Thursday, June 10, 2010

Mixed

I have 3 kinds of zinnias this year: Dreamland, labeled pink but mixed, including 3 shades of orange and hardly any pink; Magellan, mixed, mostly red and yellow; and State Farm, labeled mixed but proving to be (so far) hotter or paler shades of pink.

Dragon wings?


I bought this planter a couple of weeks ago and have been trying to identify the red begonias ever since. Not so simple, it turns out. In order to look up a begonia you have to already know more about begonias than I do. However, I'm starting to think it's a hybrid called Dragon Wing. WFF has a pink one that looks similar.

Unidentified


This delicate visitor sprouted in one of my vegetable pots, completely unexpected and unknown. The little blossom is pinker than it looks here--not really blue as it appears in this shot. It's one of those coolly violet shades that are so hard for an amateur photographer to catch. This is a small plant with small 5-petaled flowers and finely cut feathery leaves similar to cosmos or a wisp of fennel. I have had no luck so far trying to find its name.

Thursday, May 27, 2010

Mantis watch

We have a bronze fennel plant next to the back door. So far this year it's between 3 and 4 feet tall, with feathery new growth starting as a darker bronze shade that turns greener with age. The top bits of foliage have scattered light green dots that might be aphids. Also hanging out in the upper foliage are young mantises. As of Monday there were six of them visible, all brownish, perhaps up to an inch long, with flat backs. This morning I see two. Already they are larger, greener, and now intermittently adopting the characteristic mantis posture: thorax raised, front legs lifted and folded. Their brown and green shading blends into the fennel nicely. I'm not worried about the aphids (if that's what they are) but I do wonder about the whereabouts of those other mantis siblings.

Sunday, May 23, 2010

Planter



This planter was 20% off some number of dollars and was the only one with no petunias, which are irresistible to rabbits. The begonias are handsome (not so pink as they seem in the photo). I do wish that I managed to get more accurate color, and that I was more skilled at getting multiple photos positioned effectively.


In other gardening news, here's the veg garden: 2 tomatoes, each in a pot; 3 peppers in one pot; some herbs. There is also a bit of kale, as well as some chard, off to the right.




We are managing a succession of bloom pretty well. Even after the rain the peonies are lovely.

Dreamland Pink


Believing that one can never have too many zinnias, and that hot colors are best, I returned to my nearest garden center yesterday in search of reinforcements for the spindly seedlings I planted earlier. The selection was still a bit thin, but I did spot several packs of the Dreamland series labeled as to color. Wrongly labeled, as it turned out. For example, this promising orange blossom was nestled in a pack labeled "Dreamland Pink". The other buds in the pack were not so far along as to declare their specific colors, but still far enough to hint that those colors will all be different.
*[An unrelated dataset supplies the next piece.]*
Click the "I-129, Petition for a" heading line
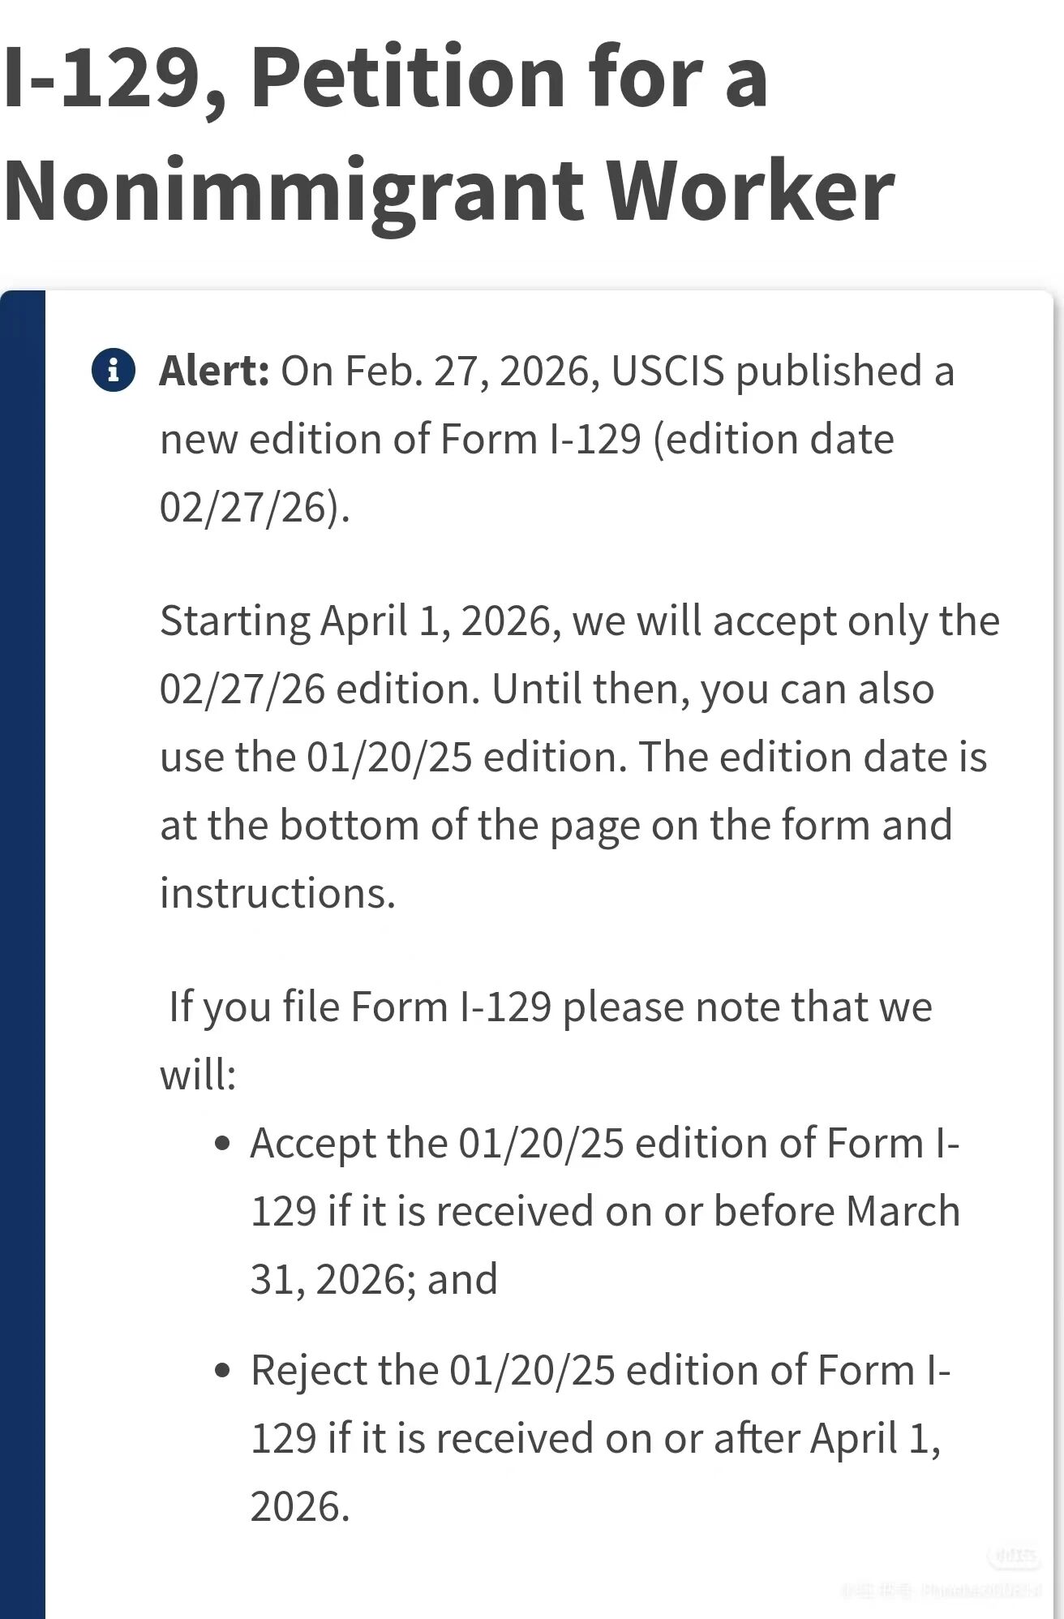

Now I'm even more curious to see the colors of the packs labeled "State Fair Mix" that I planted earlier. I wouldn't be surprised if they all turned out to be pink.

Sunday, May 16, 2010

In the yard today

The peonies and Siberian iris are blooming. The sweet woodruff I brought home from Maine traveled well and is blooming next to a small pink astilbe beside the front steps. The 3 echinaceas I planted in back last year are coming up nicely. I've added mixed zinnias, cleome, white alyssum, and a few snapdragons here and there to fill in some gaps, plus half a dozen little dahlias (figaro). I grew up with a family prejudice against dahlias but these had the right size, color, and adaptability for a spot in the back, and unlike petunias might not be tasty to rabbits.

Last weekend included a big cleanup effort in the back corner, battling invasive vines and rearranging some day lilies. Today the anti-vine effort moved to the front but there is still a lot left to do. I had intended to cut down any and all honeysuckle until I saw a female hummingbird breakfasting at the vine that's climbing the viburnum. Now it seems heartless to cut it all down!